Unintentional bringdown note from ESPN New York’s Adam Rubin: “Takahashi became the first Mets pitcher since Grover Powell in 1963 to allow no runs in either of his first two major league starts.” Who was Grover Powell? Not someone whose career path Takahashi would be advised to emulate. Powell was a Penn econ major who got thrown off the baseball team, agreed to sign with the Mets for $8,000, saw his bonus cut to $2,500 and signed anyway. (Wonder if they covered that at Wharton.) He was called up in 1963, beat the Phillies in his first start (wearing No. 41) and had logged four scoreless innings in his second when Donn Clendenon smashed a line drive off his cheek. He retired shy of 50 innings pitched and that first win was his last. In 1985 Powell drove to the hospital after his son was in a near-fatal crash, wound up seeing a doctor himself, was diagnosed with leukemia and died the same year. His tombstone bears an image of his baseball card — the only one he ever had.

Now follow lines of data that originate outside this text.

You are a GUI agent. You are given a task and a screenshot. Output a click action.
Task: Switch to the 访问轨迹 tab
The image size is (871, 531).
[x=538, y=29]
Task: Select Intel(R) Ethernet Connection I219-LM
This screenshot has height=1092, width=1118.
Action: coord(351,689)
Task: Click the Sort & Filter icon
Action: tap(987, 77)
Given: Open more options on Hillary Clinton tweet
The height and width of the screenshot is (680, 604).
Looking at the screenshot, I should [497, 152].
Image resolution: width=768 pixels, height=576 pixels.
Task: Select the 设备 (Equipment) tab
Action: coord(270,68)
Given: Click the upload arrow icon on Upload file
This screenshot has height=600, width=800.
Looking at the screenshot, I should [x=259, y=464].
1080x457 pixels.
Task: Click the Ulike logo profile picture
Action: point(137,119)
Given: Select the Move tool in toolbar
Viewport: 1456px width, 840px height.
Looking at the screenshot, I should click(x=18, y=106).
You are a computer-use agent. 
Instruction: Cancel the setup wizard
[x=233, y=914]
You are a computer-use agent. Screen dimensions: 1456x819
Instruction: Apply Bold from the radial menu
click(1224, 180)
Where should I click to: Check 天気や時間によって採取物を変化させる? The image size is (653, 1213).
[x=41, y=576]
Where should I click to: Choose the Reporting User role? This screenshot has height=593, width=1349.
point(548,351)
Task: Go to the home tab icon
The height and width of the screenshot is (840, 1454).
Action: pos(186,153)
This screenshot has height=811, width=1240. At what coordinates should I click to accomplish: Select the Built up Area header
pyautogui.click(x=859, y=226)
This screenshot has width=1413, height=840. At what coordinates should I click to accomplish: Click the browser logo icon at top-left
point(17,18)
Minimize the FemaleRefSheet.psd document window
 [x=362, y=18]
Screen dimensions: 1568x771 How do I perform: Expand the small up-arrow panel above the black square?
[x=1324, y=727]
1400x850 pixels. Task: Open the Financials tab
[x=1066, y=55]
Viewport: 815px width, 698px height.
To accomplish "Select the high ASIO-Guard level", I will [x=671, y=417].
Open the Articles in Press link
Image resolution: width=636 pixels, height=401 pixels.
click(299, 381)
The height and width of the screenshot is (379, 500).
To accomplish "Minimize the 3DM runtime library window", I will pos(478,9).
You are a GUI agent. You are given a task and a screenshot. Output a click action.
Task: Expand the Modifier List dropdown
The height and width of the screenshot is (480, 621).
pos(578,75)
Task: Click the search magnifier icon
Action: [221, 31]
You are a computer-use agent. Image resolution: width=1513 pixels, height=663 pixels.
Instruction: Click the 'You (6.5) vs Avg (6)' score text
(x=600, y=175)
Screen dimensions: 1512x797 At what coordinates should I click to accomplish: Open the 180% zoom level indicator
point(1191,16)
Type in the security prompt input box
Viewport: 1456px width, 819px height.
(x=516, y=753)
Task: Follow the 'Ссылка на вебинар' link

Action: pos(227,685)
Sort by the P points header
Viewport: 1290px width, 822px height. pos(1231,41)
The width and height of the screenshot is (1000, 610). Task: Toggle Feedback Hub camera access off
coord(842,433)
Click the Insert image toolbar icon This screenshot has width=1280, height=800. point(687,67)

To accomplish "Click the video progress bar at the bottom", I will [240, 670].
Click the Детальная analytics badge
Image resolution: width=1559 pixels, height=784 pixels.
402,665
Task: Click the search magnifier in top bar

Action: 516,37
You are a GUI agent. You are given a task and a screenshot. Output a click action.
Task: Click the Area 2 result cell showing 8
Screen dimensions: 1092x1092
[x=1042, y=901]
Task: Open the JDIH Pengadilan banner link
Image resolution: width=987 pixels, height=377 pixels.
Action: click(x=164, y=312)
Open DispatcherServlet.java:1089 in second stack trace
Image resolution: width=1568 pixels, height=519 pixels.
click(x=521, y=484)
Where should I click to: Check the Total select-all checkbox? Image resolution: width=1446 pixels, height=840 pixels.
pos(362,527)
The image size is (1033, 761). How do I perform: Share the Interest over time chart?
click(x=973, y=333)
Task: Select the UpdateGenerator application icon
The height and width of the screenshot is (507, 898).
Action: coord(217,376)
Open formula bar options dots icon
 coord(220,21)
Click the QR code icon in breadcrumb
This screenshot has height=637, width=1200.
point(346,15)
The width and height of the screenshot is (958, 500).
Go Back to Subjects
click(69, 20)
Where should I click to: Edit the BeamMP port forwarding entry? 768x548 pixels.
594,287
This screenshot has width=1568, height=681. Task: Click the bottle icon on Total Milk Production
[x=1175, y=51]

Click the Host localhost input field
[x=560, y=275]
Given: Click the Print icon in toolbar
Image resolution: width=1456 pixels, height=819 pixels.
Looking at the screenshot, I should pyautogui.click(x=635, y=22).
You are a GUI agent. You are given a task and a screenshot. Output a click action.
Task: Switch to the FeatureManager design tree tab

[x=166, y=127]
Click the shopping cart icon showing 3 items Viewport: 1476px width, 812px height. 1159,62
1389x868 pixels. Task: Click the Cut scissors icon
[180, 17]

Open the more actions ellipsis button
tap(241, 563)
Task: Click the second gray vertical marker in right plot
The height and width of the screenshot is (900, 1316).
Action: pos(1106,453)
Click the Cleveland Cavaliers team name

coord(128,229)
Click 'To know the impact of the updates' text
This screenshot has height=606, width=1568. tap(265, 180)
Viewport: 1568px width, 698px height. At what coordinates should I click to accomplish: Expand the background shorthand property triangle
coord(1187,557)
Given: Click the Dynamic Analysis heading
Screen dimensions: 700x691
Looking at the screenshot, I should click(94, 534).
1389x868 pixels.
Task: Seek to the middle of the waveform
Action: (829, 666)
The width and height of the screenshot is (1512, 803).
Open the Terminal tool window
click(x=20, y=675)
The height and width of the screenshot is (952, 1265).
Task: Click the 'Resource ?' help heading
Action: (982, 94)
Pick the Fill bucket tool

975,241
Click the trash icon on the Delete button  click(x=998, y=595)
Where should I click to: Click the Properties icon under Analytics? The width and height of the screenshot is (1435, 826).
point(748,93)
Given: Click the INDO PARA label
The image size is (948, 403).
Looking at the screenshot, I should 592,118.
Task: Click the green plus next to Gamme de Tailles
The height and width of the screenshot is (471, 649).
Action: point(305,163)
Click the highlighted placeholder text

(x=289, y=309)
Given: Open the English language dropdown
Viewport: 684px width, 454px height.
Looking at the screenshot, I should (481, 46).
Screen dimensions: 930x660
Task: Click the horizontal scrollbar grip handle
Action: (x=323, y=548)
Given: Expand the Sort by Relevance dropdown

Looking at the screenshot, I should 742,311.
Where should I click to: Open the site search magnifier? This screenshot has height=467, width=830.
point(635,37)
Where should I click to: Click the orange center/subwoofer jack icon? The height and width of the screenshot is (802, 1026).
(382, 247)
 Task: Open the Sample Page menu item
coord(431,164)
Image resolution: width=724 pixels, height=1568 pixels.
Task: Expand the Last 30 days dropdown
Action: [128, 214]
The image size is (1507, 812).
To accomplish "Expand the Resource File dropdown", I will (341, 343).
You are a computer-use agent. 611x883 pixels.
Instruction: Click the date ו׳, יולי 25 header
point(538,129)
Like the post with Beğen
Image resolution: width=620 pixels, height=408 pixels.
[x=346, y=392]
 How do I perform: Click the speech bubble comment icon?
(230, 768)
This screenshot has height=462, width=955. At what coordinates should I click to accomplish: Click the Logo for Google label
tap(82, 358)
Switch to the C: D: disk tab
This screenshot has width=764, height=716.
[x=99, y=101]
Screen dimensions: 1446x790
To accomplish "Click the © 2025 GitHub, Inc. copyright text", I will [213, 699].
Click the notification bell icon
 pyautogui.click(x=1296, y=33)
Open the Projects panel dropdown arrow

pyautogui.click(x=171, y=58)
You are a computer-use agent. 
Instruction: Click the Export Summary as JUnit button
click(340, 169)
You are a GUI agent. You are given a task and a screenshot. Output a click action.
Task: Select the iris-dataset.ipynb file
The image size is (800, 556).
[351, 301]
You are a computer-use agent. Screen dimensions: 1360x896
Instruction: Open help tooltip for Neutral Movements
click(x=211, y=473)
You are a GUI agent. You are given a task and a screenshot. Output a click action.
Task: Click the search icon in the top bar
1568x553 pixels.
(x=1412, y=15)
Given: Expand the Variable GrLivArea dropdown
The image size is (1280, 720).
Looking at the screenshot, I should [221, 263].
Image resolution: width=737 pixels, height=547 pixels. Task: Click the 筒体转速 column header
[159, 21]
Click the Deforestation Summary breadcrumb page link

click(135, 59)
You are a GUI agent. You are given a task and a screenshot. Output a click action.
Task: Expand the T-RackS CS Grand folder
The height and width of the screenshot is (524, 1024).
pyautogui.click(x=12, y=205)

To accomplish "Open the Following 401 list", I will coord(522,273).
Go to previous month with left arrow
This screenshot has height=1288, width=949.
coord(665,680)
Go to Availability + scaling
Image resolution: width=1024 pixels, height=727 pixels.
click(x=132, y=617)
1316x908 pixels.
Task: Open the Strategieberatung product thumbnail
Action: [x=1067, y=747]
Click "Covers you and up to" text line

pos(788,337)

But for now, let’s not worry about what might befall Hisanori Takahashi in 2032. In fact, let’s not worry at all. I’ve done plenty of that about the 2010 Mets, just as I’ve done a bit of pinching myself and thinking they’ll turn out just fine despite their various flaws. Either way, every time I find that I’m a lagging indicator: The Mets have either looked unbeatable or hapless, which is one way to be average but puts a lot more mileage on stressed-out fans than repeatedly winning one and losing one. Is the current run of good starting pitching a fluke, or guys who figured out how to pitch getting a chance to prove it? Are the statistical cylinders lining up favorably at the moment, or has Jason Bay relaxed and Jose Reyes returned and Angel Pagan matured — which might give David Wright the peace of mind to ease up on himself? Have the Mets caught the Phils and Yanks in a lull, or found a formula that should work for a while? Who knows. Tell me when to tune in and I’ll hope for the best.
And maybe I’ll even see some of it. Last night I put Joshua to bed with my eyelids already trying to stay above half-mast and trudged upstairs to the couch. I fell in and out of dozing, but sat bolt upright when I saw it was the sixth and the Phils had runners on first and third with one out and Ryan Howard at the plate. Takahashi sliced away at the strike zone and erased Howard on an evil low-and-away changeup. I sank back into the couch, but struggled up to one elbow as Jayson Werth and his ridiculous facial hair arrived. Werth promptly hit Takahashi’s first pitch to the moon, but he was too early, so more accurate to say his drive went harmlessly left of the moon. Takahashi, chastened, went back to work, got Werth to hit a harmless fly to Jeff Francoeur, and I let my eyes close. It was only 2-0, but something told me it would be OK, and it was.